Quiet.... Hospital Zone

Mar 25, 2008 21:13

This entry was written in my long-hand journal on 3/18/08. I’m posting it now because, well, after you read it, you’ll understand why it took a while to get to it.

Sunday night, at approximately 2:15 in the morning, I got a call from my mom. No call received at 2:15 in the morning is good news. This call was no exception. My father, who I already knew was ill, but refused to see a doctor, had taken a dramatic turn for the worse and was on his way to University Hospital. Now, two days later, I am sitting here, as I have for the majority of the last forty-eight hours, in my uncomfortable folding chair, watching him sleep, chatting with doctors, nurses, nurse practitioners, nutritionists, technicians, and nurse’s aids, all the while pretending that I could help, somehow, if asked.

Mostly I’ve been sitting.

I’ve done that a lot these last couple of years; sit in hospital rooms. It is something that one does when you are the only reasonably healthy person in your family. I find it an odd sort of experience; or maybe, I experience it oddly. Most people, if you believe what they say, and I have no reason not to believe what people say on this matter, find hospitals disturbing at best, unbearably frightening at worst. I know that when I was young, and I had to stay in the hospital due to different diseases (pre-HMO, obviously), I would scream like a banshee on steroids as soon as my parents left for the evening and would not stop until I some how found myself a path to sleepdom, probably with a healthy dose of drugs slipped into my nightly chocolate milk by exasperated nurses.

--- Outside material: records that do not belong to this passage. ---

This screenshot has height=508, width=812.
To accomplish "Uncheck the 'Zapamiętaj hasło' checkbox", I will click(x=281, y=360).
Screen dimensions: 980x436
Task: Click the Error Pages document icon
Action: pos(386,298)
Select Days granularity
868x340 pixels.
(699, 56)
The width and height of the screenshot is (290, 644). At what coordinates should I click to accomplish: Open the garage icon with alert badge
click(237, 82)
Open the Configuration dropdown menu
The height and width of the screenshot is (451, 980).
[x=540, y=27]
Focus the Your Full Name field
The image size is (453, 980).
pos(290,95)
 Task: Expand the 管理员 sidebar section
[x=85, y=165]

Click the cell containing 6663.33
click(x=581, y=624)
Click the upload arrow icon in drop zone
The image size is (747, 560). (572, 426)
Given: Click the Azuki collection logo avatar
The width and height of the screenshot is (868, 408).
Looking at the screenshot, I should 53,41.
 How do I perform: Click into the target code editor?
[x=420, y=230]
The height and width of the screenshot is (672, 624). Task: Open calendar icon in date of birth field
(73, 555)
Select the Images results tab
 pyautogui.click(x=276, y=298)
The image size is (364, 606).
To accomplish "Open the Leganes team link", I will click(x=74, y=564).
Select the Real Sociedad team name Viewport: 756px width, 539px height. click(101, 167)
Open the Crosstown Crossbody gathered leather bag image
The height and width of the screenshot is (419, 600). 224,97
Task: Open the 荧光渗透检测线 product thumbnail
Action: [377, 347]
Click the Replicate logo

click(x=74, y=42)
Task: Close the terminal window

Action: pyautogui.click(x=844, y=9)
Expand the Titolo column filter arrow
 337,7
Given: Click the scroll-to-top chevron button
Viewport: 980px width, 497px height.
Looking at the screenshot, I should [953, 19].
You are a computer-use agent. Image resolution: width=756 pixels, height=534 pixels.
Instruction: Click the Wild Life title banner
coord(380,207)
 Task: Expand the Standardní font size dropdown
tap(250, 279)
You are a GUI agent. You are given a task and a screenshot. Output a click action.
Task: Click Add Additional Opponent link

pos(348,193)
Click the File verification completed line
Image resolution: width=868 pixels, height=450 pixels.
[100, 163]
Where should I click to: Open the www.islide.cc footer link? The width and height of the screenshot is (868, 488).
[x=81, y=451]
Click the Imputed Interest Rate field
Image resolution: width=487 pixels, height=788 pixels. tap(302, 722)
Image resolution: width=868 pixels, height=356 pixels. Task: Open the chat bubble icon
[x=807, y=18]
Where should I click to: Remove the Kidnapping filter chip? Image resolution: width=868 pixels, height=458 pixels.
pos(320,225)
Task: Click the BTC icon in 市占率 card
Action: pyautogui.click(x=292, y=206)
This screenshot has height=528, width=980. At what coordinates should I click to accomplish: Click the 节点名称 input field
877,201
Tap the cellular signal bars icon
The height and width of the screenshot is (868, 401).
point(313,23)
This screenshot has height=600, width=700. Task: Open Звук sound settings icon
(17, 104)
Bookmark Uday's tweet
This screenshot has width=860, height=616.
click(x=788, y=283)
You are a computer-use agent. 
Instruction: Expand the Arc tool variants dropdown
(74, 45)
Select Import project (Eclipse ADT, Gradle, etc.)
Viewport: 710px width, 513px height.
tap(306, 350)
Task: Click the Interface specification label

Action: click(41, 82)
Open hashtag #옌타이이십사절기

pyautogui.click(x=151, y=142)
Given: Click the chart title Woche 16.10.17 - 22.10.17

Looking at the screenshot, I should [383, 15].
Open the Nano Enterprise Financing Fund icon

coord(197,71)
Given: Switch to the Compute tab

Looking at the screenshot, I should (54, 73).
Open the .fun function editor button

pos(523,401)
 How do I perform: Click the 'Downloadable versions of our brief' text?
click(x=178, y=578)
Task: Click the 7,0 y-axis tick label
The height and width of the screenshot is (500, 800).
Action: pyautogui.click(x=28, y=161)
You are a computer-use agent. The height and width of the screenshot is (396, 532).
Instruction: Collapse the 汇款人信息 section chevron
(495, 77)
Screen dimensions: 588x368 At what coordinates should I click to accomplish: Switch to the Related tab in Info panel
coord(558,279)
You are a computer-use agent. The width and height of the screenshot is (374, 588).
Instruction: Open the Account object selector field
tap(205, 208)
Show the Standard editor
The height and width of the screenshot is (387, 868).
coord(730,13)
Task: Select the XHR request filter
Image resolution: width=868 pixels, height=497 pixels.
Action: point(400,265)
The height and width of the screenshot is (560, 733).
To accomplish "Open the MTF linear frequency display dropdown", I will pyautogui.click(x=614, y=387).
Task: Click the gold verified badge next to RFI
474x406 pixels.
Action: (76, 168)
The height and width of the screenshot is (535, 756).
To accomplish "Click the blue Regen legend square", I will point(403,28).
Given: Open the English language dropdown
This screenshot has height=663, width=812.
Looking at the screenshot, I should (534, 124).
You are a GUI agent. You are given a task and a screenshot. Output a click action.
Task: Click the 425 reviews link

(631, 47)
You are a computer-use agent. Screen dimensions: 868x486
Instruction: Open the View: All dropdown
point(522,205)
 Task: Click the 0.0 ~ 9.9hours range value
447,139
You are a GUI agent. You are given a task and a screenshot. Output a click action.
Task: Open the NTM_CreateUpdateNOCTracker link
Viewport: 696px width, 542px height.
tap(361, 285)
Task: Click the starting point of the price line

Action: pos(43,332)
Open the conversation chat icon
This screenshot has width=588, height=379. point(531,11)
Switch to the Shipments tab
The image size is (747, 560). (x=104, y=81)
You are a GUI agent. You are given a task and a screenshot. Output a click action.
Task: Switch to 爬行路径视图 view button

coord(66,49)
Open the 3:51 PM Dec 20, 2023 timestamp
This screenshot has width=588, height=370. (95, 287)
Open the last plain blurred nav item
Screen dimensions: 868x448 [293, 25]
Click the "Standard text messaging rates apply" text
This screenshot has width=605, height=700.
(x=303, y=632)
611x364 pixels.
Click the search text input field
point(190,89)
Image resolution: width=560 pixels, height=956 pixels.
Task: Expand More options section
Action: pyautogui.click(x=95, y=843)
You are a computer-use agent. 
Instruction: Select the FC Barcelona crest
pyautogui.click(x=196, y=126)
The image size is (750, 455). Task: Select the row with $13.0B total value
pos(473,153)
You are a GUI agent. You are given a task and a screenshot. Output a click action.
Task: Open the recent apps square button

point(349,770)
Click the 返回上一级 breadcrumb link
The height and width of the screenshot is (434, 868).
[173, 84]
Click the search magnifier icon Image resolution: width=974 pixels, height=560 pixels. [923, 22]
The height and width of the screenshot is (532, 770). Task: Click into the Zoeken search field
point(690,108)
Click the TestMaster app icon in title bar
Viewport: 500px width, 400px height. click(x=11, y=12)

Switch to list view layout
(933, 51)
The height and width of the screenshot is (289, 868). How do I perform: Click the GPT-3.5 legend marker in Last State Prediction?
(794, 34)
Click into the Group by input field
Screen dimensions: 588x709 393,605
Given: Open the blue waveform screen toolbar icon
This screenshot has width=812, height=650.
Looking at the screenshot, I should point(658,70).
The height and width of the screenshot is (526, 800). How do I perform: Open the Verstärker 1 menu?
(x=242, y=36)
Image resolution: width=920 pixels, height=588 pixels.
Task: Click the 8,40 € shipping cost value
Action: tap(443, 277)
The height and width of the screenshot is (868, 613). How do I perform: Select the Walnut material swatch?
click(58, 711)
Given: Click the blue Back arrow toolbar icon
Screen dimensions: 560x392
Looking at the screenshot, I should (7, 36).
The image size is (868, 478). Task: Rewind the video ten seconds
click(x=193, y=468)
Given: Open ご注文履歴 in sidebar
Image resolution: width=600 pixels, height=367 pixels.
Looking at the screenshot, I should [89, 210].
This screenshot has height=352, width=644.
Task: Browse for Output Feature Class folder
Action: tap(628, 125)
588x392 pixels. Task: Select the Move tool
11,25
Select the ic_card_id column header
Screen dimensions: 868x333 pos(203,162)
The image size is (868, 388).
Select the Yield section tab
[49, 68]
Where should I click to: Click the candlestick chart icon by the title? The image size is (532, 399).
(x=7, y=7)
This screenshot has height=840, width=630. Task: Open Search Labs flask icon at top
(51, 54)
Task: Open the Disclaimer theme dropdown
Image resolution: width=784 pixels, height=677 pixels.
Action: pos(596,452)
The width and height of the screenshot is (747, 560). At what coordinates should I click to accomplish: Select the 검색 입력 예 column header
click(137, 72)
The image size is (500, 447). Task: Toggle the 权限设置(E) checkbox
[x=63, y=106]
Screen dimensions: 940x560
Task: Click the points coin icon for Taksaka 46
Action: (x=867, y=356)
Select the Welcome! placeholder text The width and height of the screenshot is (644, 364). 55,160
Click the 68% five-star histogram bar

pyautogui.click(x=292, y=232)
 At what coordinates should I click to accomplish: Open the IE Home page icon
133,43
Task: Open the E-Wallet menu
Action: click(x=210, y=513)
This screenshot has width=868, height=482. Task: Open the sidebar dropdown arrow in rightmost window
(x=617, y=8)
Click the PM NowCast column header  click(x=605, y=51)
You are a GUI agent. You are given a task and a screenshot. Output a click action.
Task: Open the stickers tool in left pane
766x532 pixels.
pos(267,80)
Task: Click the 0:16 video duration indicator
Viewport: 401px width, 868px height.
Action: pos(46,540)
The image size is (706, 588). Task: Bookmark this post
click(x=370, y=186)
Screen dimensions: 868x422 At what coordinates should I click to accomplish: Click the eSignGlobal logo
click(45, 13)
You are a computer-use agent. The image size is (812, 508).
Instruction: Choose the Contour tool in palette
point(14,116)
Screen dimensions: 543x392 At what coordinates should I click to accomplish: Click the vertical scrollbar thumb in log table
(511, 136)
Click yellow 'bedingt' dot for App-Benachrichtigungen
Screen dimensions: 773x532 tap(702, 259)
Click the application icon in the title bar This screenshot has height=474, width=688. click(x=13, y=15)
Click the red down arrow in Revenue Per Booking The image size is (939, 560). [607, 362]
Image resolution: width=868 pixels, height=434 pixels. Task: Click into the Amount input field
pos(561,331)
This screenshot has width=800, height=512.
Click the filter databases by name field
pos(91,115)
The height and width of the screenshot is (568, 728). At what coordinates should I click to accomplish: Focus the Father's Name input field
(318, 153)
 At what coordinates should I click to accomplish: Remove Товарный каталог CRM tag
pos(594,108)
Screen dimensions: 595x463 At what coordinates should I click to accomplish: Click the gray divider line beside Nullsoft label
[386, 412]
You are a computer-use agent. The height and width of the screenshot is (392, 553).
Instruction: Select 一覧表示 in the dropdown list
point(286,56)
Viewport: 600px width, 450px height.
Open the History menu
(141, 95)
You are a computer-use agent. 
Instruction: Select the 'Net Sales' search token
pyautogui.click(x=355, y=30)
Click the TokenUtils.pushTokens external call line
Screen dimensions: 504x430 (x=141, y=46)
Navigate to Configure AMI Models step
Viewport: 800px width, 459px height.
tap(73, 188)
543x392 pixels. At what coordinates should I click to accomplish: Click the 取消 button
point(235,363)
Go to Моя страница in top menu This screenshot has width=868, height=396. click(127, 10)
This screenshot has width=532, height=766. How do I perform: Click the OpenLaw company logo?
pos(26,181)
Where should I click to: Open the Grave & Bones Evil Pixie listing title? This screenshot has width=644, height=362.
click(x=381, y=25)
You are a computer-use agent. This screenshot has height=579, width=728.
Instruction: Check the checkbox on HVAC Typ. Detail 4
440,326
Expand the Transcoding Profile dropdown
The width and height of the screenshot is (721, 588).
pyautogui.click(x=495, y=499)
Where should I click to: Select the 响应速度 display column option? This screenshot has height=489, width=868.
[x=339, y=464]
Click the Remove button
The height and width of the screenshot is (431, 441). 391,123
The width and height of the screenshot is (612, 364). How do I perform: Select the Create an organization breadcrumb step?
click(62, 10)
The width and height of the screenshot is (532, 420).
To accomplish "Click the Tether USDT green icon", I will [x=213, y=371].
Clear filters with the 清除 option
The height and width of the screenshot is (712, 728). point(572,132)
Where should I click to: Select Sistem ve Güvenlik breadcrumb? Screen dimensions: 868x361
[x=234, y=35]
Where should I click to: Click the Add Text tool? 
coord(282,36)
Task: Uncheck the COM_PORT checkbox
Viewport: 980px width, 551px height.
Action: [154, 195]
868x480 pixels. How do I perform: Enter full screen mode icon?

This is no longer the case. Now, as an adult with an aging, and often ill family, I find the hospital… I want to say comforting, but that is certainly not true. There is nothing comforting about watching someone you love either in pain or hovering in a place that is neither a path to regained health nor a descent to inevitable death. That’s about as far from comforting as one can get in the generally comfortable world of the American middle class.

I think the word closest to the word I mean is “quiet”.

What exactly do I mean by that word, “quiet”?

Certainly, I don’t mean that the hospital is a place “at rest”. There is a constant pulse of movement based on the rhythms of necessity and punctuated by sudden jolts of emergency. Sometimes, when I sit in my hard, little chair and just listen, my aural experience brings me the mental visual of an ant colony; every one moving in what may look like random ways to the casual observer, but in reality is an intricate dance of interweaving purpose.

The quiet I feel is more internal. There is something almost soothing about knowing that you can literally do nothing; that you have to depend on others. It’s not only the patient that’s stuck in this position, but the chair sitter, me, as well. I can literally do nothing but be here, and most of the time I’m not really needed here for that. Let’s face it, the care would happen no matter where I sat.

Yet, I do sit here. I sit here to be a presence. I sit here to show my father that I love him. I sit here to watch what happens. I sit here to learn what those who have the ability can do and then try to explain it all to my mother. I sit here to encourage my father in his attempts to get well. I sit here to make myself feel better.

In my Spiritual Renewal group we talk a lot about completely surrendering our will; to letting go of our egos and our need to control. The Church fathers seemed to teach that only by doing this can one find true faith and then true happiness. I think maybe that is what quiet is, and I think maybe that is what I find here. I have no choice. I have to give up control; and in losing that control I find a kind of peace. I find quiet.